During a partition that isolates 2 nodes from 3 nodes, only the 3 node side can form a majority and continue operating. The isolated 2 nodes refuse writes and return errors. Clients hitting those nodes see reduced availability, but the system never creates conflicting data.
The latency cost is real. If inter region Round Trip Time (RTT) is 50ms, and you need 2 follower acknowledgments, each write takes at least 50ms to 100ms plus disk and processing time. Within a region where RTT is 1ms to 2ms, writes might cost 5ms to 10ms at p99.
AP Systems: Choosing Availability
AP systems use leaderless replication with tunable consistency, similar to Dynamo or Cassandra.
Data replicates to N nodes (commonly 3). Each operation contacts some subset. You configure write consistency W and read consistency R. Setting W equals 1 and R equals 1 gives maximum availability: writes return after just one node acknowledges (typically 1ms to 2ms), and reads return from whichever replica responds first.
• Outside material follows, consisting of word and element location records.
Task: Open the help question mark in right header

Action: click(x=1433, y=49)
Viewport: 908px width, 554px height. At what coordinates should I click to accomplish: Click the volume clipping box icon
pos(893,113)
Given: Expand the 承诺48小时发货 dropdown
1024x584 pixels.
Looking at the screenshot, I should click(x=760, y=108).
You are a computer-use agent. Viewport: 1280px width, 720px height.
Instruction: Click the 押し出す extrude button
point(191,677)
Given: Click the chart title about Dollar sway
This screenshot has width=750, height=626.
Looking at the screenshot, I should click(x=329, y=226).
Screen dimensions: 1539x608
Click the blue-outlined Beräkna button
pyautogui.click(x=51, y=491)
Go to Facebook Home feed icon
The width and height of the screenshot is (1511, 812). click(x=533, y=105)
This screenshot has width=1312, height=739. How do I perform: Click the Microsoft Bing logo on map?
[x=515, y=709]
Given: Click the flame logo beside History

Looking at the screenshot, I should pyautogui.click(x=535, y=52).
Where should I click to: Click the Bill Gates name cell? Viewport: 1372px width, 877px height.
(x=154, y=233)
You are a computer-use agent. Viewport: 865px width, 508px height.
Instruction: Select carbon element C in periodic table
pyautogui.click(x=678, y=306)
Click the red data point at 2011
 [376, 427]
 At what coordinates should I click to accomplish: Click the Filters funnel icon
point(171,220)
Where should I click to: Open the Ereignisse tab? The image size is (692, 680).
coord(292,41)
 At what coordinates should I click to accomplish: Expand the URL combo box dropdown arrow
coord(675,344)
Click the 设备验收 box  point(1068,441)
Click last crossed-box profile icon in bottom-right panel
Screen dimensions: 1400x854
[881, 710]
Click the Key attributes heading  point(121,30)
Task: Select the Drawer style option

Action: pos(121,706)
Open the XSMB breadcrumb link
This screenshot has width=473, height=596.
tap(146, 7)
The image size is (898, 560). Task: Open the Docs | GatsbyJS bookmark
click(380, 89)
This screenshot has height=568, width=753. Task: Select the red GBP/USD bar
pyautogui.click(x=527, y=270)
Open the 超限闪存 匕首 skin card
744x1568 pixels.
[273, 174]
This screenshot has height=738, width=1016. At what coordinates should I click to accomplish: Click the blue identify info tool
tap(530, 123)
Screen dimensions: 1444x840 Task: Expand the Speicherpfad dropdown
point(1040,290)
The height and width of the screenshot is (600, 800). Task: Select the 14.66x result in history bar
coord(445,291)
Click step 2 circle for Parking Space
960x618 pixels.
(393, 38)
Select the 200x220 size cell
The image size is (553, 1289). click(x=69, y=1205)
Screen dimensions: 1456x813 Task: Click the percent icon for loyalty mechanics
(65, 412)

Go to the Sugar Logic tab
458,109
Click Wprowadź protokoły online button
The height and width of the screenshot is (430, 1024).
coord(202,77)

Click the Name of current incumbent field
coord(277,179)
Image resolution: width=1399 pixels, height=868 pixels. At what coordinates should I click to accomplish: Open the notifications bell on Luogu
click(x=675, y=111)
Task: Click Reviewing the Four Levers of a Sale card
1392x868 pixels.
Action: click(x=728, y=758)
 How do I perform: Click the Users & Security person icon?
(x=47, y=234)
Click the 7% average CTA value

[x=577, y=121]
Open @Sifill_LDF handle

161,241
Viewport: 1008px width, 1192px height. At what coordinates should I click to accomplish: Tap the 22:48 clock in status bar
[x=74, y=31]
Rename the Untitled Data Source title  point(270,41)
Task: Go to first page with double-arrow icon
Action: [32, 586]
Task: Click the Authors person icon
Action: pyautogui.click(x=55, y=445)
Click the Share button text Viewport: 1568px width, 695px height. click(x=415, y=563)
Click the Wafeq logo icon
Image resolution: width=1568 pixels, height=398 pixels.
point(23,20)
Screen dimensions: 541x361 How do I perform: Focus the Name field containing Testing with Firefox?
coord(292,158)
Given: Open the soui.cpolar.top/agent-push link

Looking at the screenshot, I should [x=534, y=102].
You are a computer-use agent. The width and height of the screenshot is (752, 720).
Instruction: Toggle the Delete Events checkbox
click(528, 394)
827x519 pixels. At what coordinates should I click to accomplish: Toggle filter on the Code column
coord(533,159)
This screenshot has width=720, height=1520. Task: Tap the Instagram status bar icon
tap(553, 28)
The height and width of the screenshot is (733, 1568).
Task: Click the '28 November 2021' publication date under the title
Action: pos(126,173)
During partitions, all nodes continue accepting requests locally. If 1 availability zone loses contact with 2 others, clients in the isolated zone still get sub 10ms responses. The tradeoff is temporary inconsistency: writes in the isolated zone won't immediately appear in the other zones. Systems reconcile later using anti entropy repair and version vectors.
⚠️ Common Misconception: CAP applies during partitions. When the network is healthy, many systems provide both strong consistency AND high availability. The choice only matters when failures occur.
Google Spanner, for example, achieves 99.999% availability while maintaining strong consistency by adding 5ms to 10ms latency for consensus within a region.💡 Key Takeaways
✓CP systems use majority quorum: in 5 node cluster, 3 must agree. Isolated minority (2 nodes) refuses writes to prevent conflicts.
✓CP write latency within region is 5ms to 10ms at p99 for consensus. Cross region adds 50ms to 150ms RTT overhead.
✓AP systems with W equals 1, R equals 1 provide 1ms to 2ms write latency and continue working even when most replicas are unreachable.
✓AP systems reconcile conflicts after partitions heal using anti entropy, hinted handoff, and version vectors or last write wins.
📌 Examples
1MongoDB replica set (CP): 3 node cluster needs 2 nodes for writes. If 1 node is partitioned, cluster continues. If 2 nodes are partitioned, writes fail until majority is restored.
2Cassandra with W=1, R=1 (AP): Write to shopping cart returns in 2ms from nearest node. During partition, isolated nodes accept writes locally. After healing, system merges cart items using version vectors.